Different strategies compute informativeness differently:
- Uncertainty: How unsure the model is about the prediction
- Diversity: How different the sample is from already labeled data
- Expected change: How much the model would change if trained on this sample
GetSelectionStatistics()
Gets statistics about the most recent sample selection.
Dictionary<string, T> GetSelectionStatistics()
Returns
- Dictionary<string, T>
Dictionary containing selection statistics (e.g., score distribution, diversity metrics).
Remarks
For Beginners: This method returns information about the last selection, which is useful for understanding how the strategy is performing and debugging.
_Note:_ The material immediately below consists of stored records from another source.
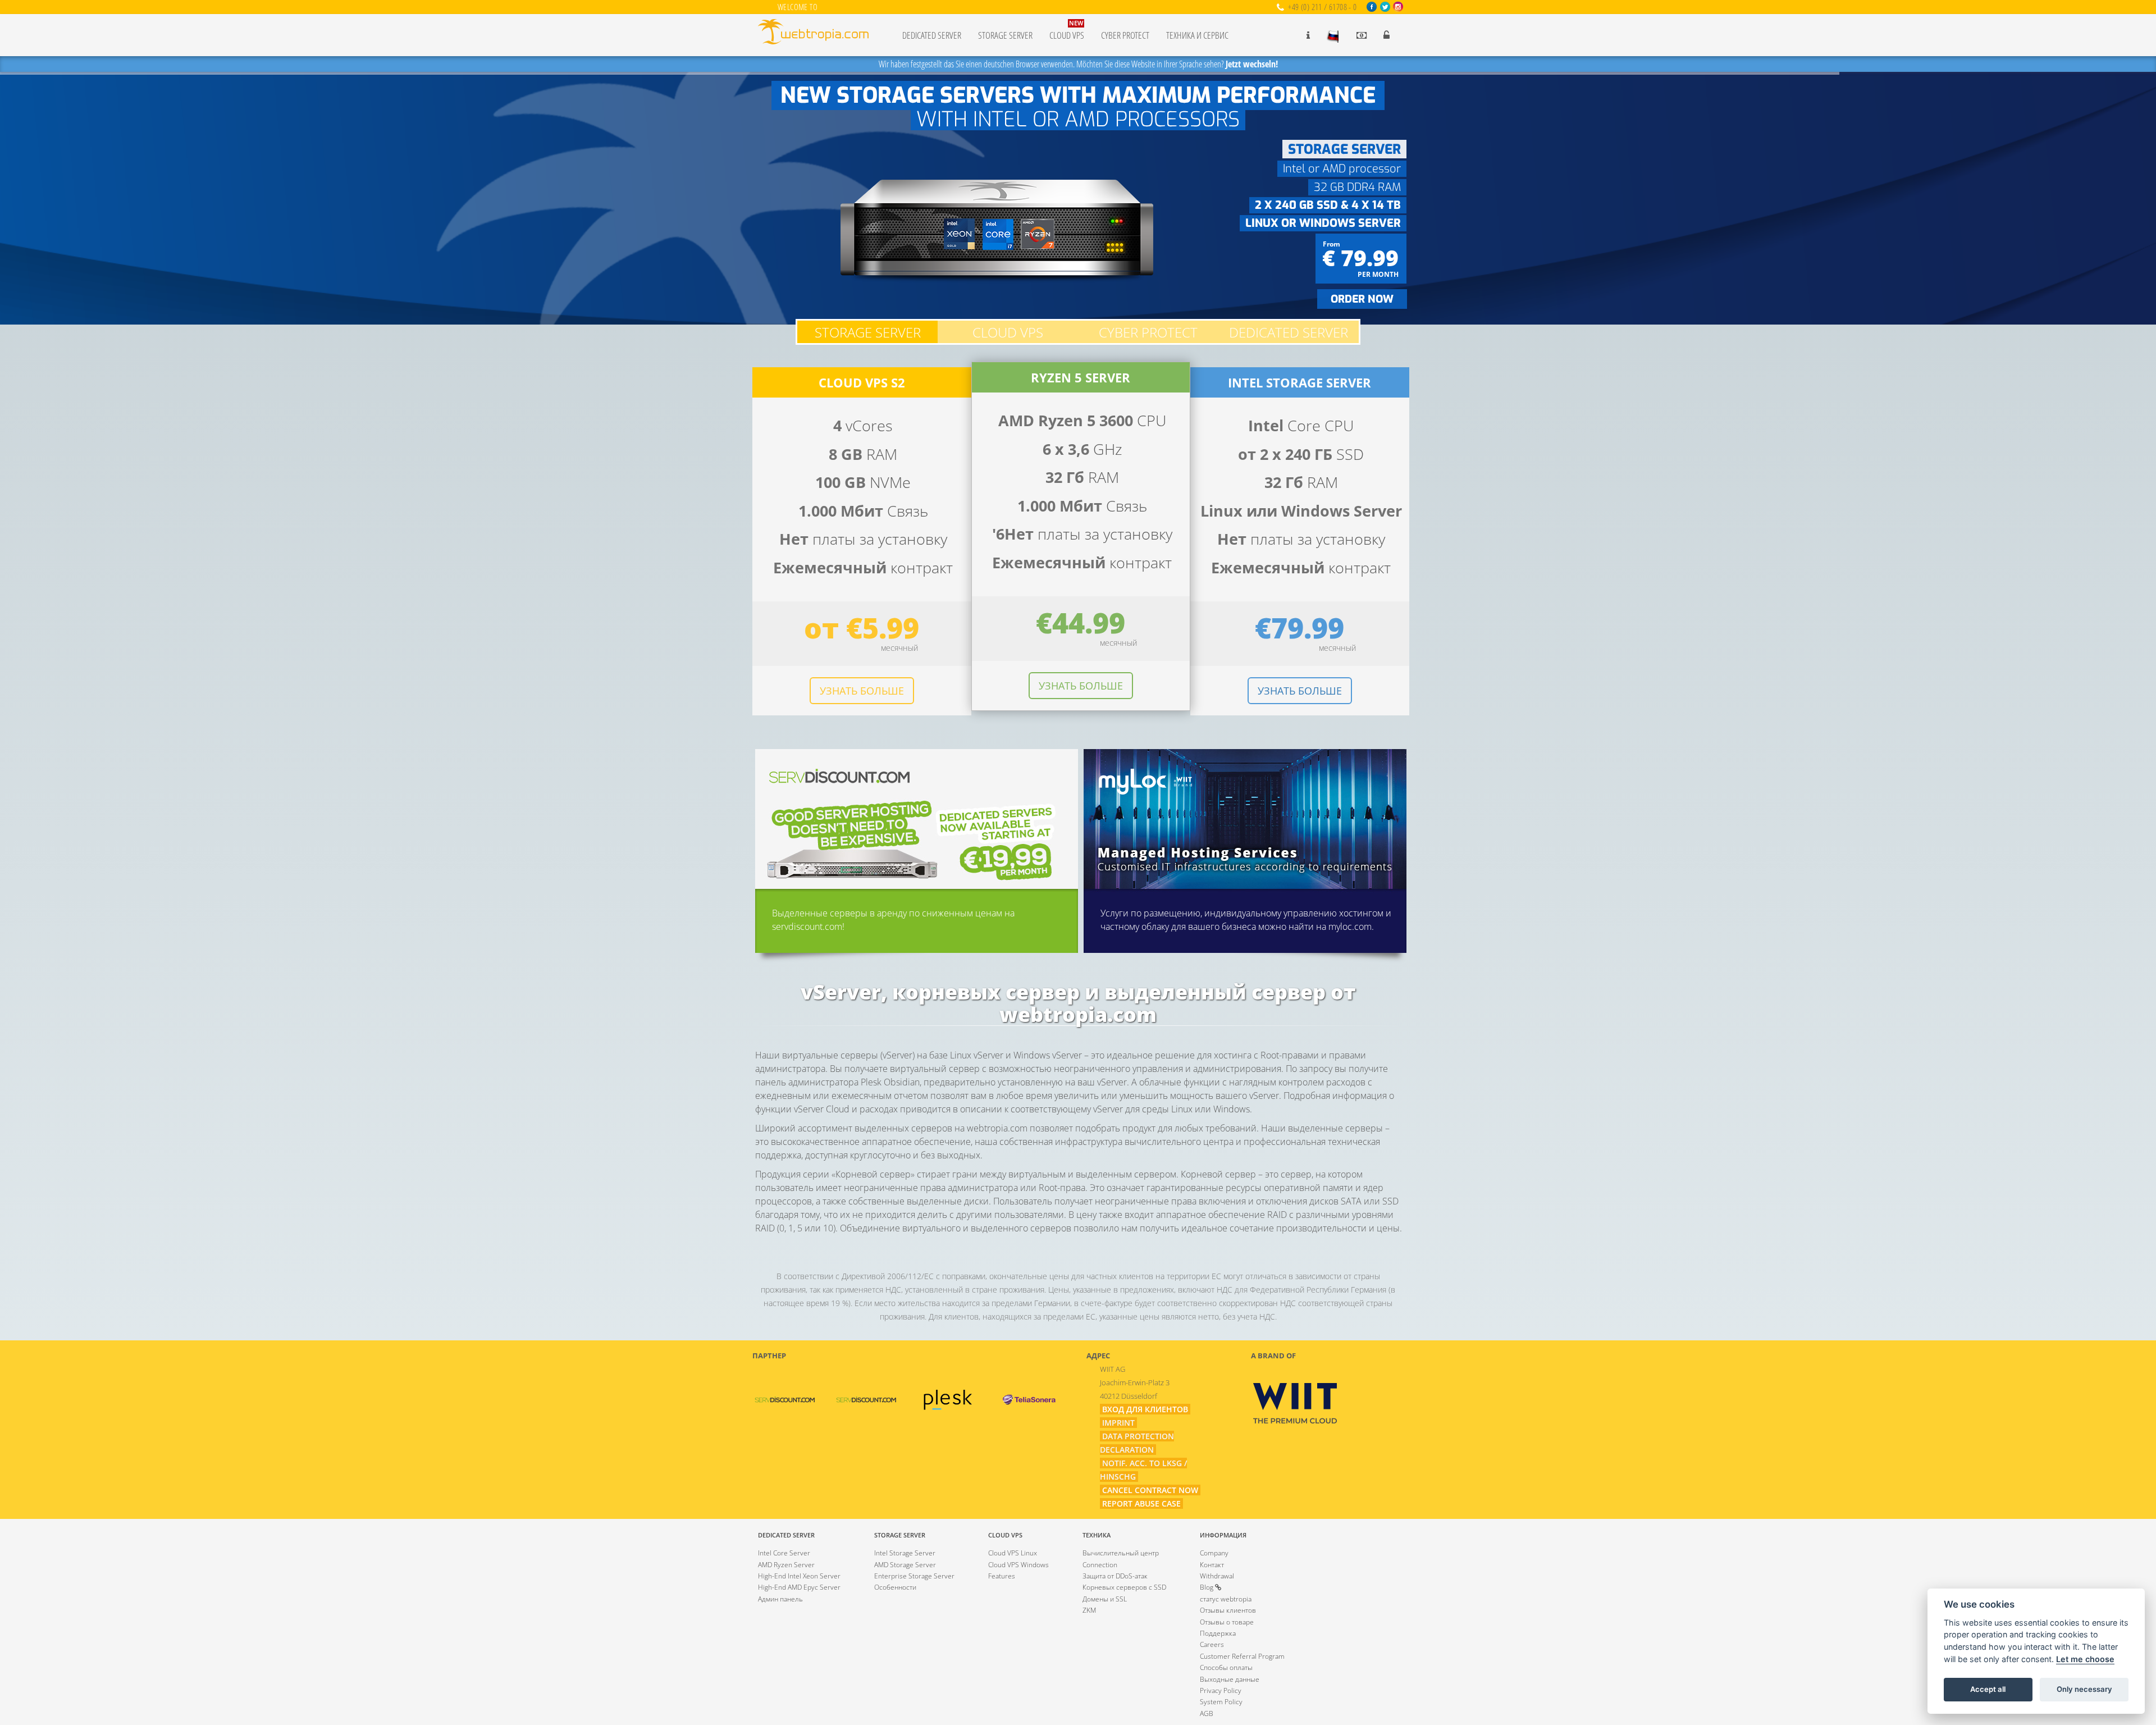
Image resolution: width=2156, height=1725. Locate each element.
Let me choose (2085, 1659)
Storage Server (1005, 35)
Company (1214, 1553)
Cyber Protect (1125, 35)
Statistics might include average score of selected samples, score variance, etc.
SelectSamples(IFullModel<T, Tensor<T>, Tensor<T>>, Tensor<T>, int)
Selects the most informative samples from the unlabeled pool for labeling.
int[] SelectSamples(IFullModel<T, Tensor<T>, Tensor<T>> model, Tensor<T> unlabeledPool, int batchSize)
Parameters
modelIFullModel<T, Tensor<T>, Tensor<T>>The current trained model used to evaluate samples.
unlabeledPoolTensor<T>Pool of unlabeled samples to select from.
batchSizeintNumber of samples to select for labeling.
Returns
- int[]
Indices of the selected samples in the unlabeled pool.
Remarks
For Beginners: This is the main method of active learning. It looks at all the unlabeled samples and picks the ones that would be most valuable to have labeled. The returned indices tell you which samples from the unlabeled pool to label next.
The selection is based on the strategy's informativeness criterion (uncertainty, diversity, expected change, etc.).